Os pontos de vista liberais de Maimonides e Gersonides sobre milagre e revelação, Deus e a imortalidade foram mal compartilhados pela maioria dos judeus, que, sem dúvida, tomaram partido com os místicos, e encontraram o seu porta-voz em Abraão Ben David de Posquieres, o adversário feroz de Maimonides. Uma teologia judaica imparcial deve, portanto, tomar conhecimento de ambos os lados, que deve incluir o misticismo de Isaac Luria e Sabbathai Horwitz, bem como o racionalismo de Albo e Leo da Modena.
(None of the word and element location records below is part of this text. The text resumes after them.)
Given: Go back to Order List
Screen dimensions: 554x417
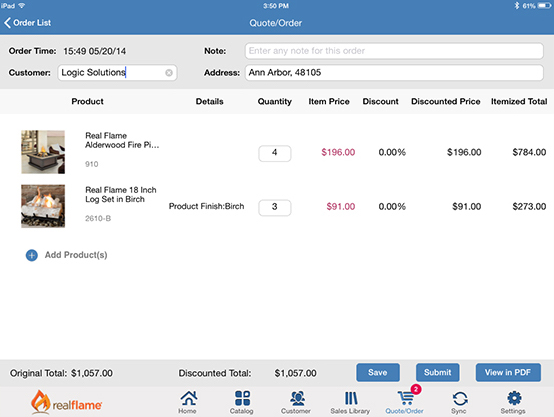Looking at the screenshot, I should point(28,23).
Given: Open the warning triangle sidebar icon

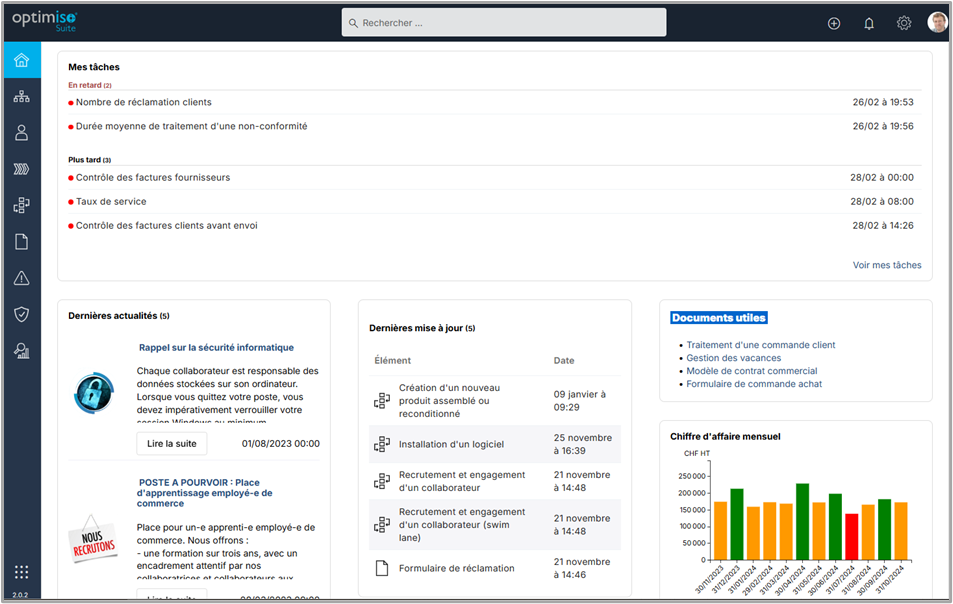Looking at the screenshot, I should click(21, 278).
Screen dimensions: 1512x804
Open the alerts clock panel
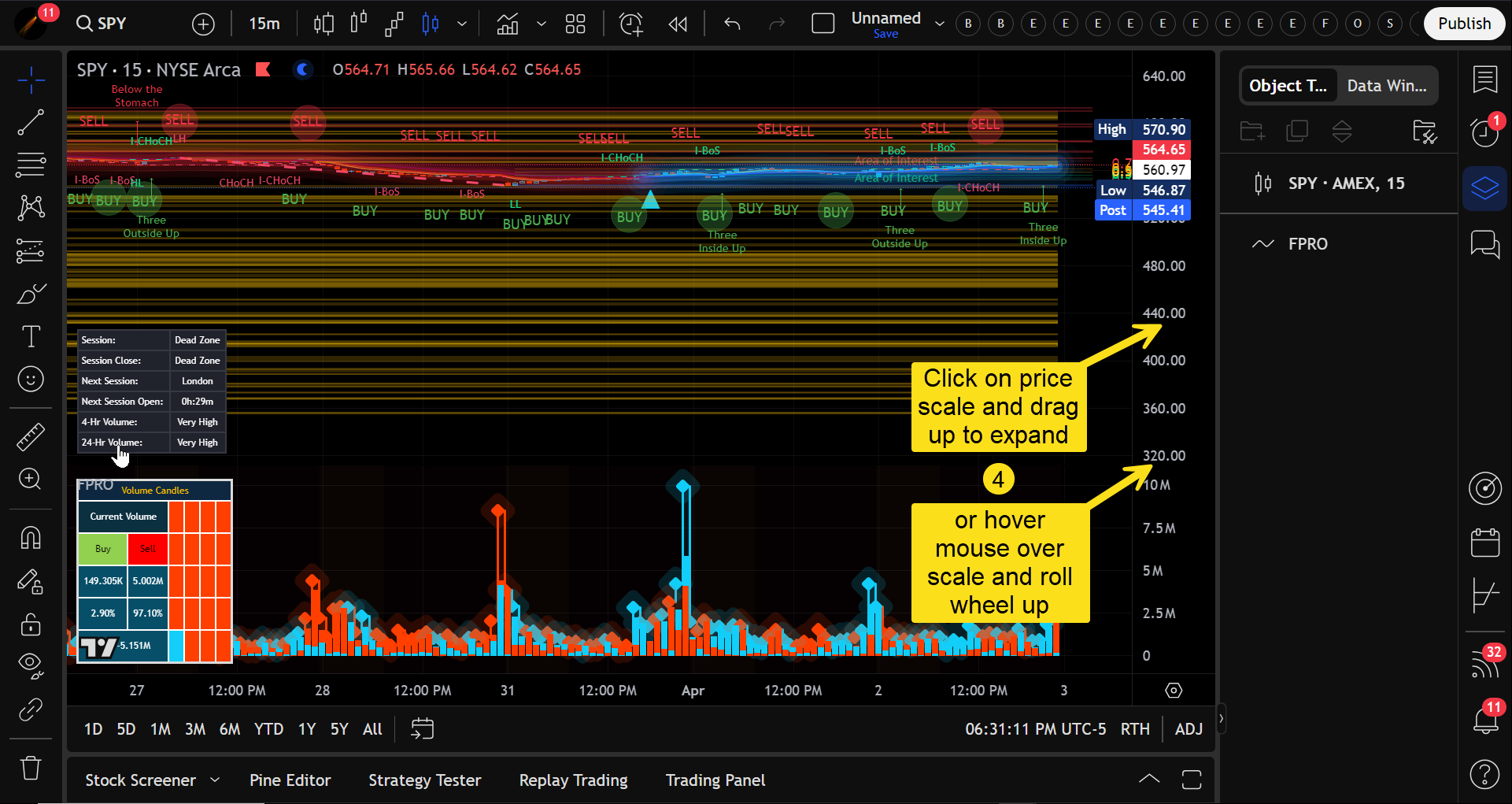click(1484, 132)
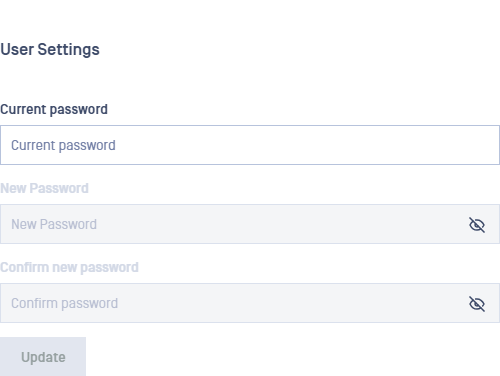This screenshot has height=376, width=500.
Task: Activate the topmost password text box
Action: (250, 145)
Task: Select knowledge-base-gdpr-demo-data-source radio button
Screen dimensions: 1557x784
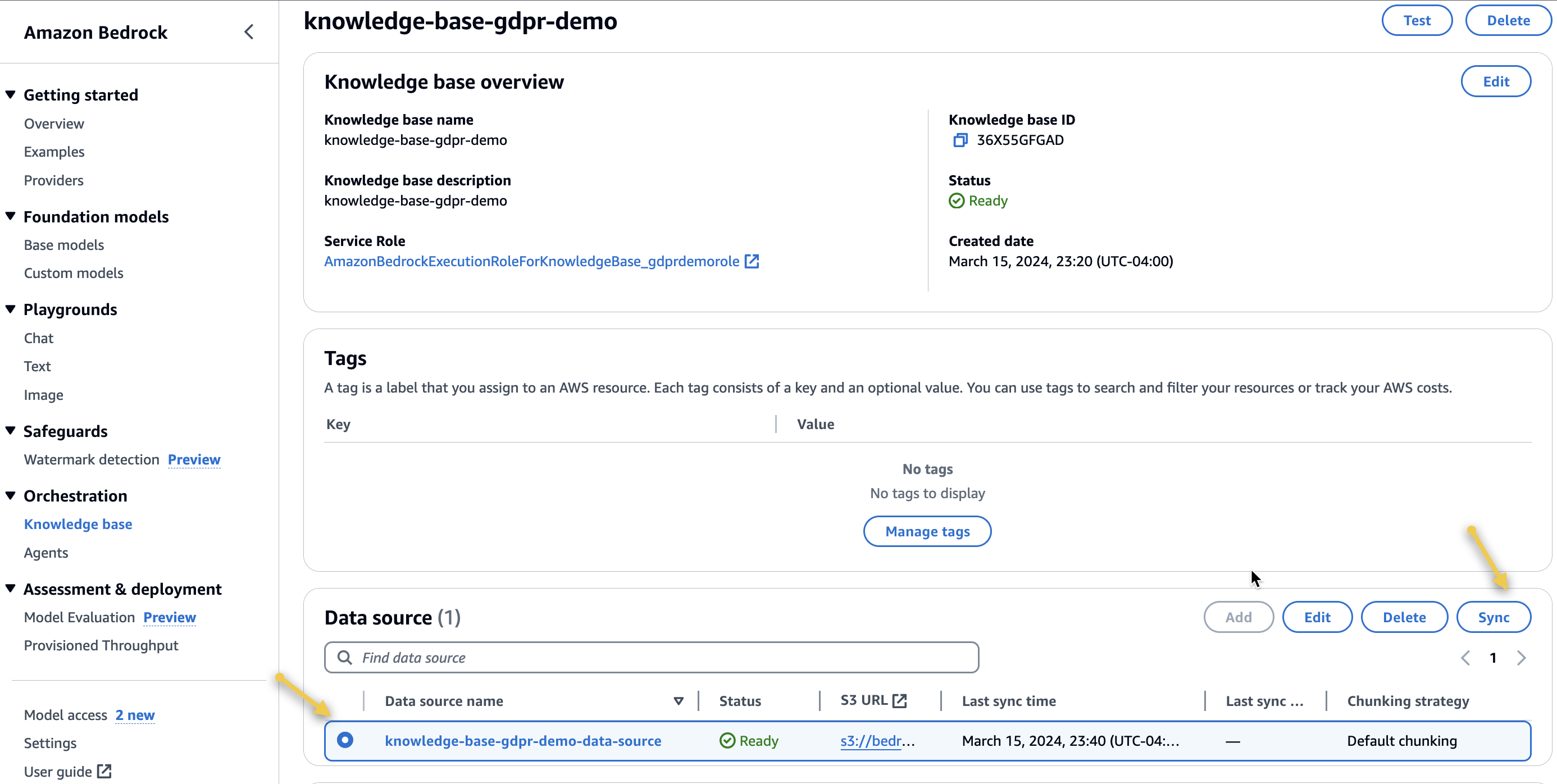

Sempre que uma nova doutrina é ouvida ou uma nova visão da vida e do dever da vida, que ainda carrega a marca da consciência judaica, lá o manancial de inspiração divina é vista derramando suas águas vivas. 

7. Mesmo a mais recente interpretação da lei, oferecida por um discípulo que é reconhecido por verdadeira consciência na religião, foi revelado a Moisés no Sinai, segundo um dictum Rabínico.[16] Assim, é perfeitamente expressa a ideia de um desenvolvimento contínuo da verdade religiosa de Israel. Como uma salvaguarda contra o individualismo arbitrário, houve o princípio de lealdade e boa relação para com a tradição, que é apropriadamente denominada pelo Professor Lázaro uma “continuidade histórica.”[17] A declaração Midráxica é bastante significativa que outros credos fundamentados em nossa Bíblia só possam aderir a letra, mas a religião judaica possui a chave para o significado mais profundo escondido e apresentado na interpretação tradicional das Escrituras.[18] Ou seja, para o Judaísmo, as Sagradas Escrituras em seu sentido literal não é a palavra final de Deus, a Bíblia é, antes, uma fonte viva da revelação divina, a ser mantida sempre fresca e fluindo pela força ativa do espírito. Para resumir: o Judaísmo, longe de oferecer um sistema de crenças e cerimônias fixas para todos os tempos, é tão multifacetada e multiforme em seus aspectos como a própria vida. É composta por todas as fases e características de tanto uma religião nacional e mundial.